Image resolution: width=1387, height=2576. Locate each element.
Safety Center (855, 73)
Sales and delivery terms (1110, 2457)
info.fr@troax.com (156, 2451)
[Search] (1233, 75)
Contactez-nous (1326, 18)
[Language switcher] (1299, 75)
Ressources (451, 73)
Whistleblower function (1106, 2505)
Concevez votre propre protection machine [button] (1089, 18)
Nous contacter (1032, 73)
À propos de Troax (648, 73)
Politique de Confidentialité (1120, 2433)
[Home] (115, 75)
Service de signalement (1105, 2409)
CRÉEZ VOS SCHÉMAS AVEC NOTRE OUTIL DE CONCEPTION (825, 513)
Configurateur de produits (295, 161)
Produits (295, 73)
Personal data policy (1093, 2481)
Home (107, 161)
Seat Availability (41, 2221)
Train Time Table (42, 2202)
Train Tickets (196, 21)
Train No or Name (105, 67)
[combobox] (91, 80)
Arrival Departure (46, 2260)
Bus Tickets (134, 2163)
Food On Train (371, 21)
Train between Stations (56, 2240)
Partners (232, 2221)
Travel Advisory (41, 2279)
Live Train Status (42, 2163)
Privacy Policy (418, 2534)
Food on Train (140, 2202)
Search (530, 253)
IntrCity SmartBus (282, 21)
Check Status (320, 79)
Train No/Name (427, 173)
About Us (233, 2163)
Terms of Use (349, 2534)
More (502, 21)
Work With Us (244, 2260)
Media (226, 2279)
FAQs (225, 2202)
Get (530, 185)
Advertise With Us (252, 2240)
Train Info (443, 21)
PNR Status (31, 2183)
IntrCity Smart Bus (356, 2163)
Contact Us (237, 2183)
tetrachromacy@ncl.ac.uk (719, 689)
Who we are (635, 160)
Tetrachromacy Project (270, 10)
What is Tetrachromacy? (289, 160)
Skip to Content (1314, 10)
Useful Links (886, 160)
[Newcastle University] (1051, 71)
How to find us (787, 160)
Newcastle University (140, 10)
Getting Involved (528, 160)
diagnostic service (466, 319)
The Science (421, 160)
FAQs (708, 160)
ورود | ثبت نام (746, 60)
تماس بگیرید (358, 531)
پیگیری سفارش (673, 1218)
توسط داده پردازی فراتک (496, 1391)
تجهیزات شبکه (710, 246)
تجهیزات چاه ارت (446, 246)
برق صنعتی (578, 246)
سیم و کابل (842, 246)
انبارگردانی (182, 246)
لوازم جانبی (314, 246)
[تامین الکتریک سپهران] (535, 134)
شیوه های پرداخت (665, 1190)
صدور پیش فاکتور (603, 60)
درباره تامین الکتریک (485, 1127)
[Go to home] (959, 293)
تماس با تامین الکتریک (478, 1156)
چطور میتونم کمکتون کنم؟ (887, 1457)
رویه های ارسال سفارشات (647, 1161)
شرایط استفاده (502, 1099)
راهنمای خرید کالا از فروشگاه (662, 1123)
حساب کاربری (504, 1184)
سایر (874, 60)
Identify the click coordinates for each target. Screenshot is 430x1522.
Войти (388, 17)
◆ ◆ ◆ ◆
Activity: When you answer, set down the entries above precisely as they read.

Solution for this exercise:
Image resolution: width=1387, height=2576. Locate each element.
Safety Center (855, 73)
Sales and delivery terms (1110, 2457)
info.fr@troax.com (156, 2451)
[Search] (1233, 75)
Contactez-nous (1326, 18)
[Language switcher] (1299, 75)
Ressources (451, 73)
Whistleblower function (1106, 2505)
Concevez votre propre protection machine [button] (1089, 18)
Nous contacter (1032, 73)
À propos de Troax (648, 73)
Politique de Confidentialité (1120, 2433)
[Home] (115, 75)
Service de signalement (1105, 2409)
CRÉEZ VOS SCHÉMAS AVEC NOTRE OUTIL DE CONCEPTION (825, 513)
Configurateur de produits (295, 161)
Produits (295, 73)
Personal data policy (1093, 2481)
Home (107, 161)
Seat Availability (41, 2221)
Train Time Table (42, 2202)
Train Tickets (196, 21)
Train No or Name (105, 67)
[combobox] (91, 80)
Arrival Departure (46, 2260)
Bus Tickets (134, 2163)
Food On Train (371, 21)
Train between Stations (56, 2240)
Partners (232, 2221)
Travel Advisory (41, 2279)
Live Train Status (42, 2163)
Privacy Policy (418, 2534)
Food on Train (140, 2202)
Search (530, 253)
IntrCity SmartBus (282, 21)
Check Status (320, 79)
Train No/Name (427, 173)
About Us (233, 2163)
Terms of Use (349, 2534)
More (502, 21)
Work With Us (244, 2260)
Media (226, 2279)
FAQs (225, 2202)
Get (530, 185)
Advertise With Us (252, 2240)
Train Info (443, 21)
PNR Status (31, 2183)
IntrCity Smart Bus (356, 2163)
Contact Us (237, 2183)
tetrachromacy@ncl.ac.uk (719, 689)
Who we are (635, 160)
Tetrachromacy Project (270, 10)
What is Tetrachromacy? (289, 160)
Skip to Content (1314, 10)
Useful Links (886, 160)
[Newcastle University] (1051, 71)
How to find us (787, 160)
Newcastle University (140, 10)
Getting Involved (528, 160)
diagnostic service (466, 319)
The Science (421, 160)
FAQs (708, 160)
ورود | ثبت نام (746, 60)
تماس بگیرید (358, 531)
پیگیری سفارش (673, 1218)
توسط داده پردازی فراتک (496, 1391)
تجهیزات شبکه (710, 246)
تجهیزات چاه ارت (446, 246)
برق صنعتی (578, 246)
سیم و کابل (842, 246)
انبارگردانی (182, 246)
لوازم جانبی (314, 246)
[تامین الکتریک سپهران] (535, 134)
شیوه های پرداخت (665, 1190)
صدور پیش فاکتور (603, 60)
درباره تامین الکتریک (485, 1127)
[Go to home] (959, 293)
تماس با تامین الکتریک (478, 1156)
چطور میتونم کمکتون کنم؟ (887, 1457)
رویه های ارسال سفارشات (647, 1161)
شرایط استفاده (502, 1099)
راهنمای خرید کالا از فروشگاه (662, 1123)
حساب کاربری (504, 1184)
سایر (874, 60)
Identify the click coordinates for each target. Screenshot is 430x1522.
Войти (388, 17)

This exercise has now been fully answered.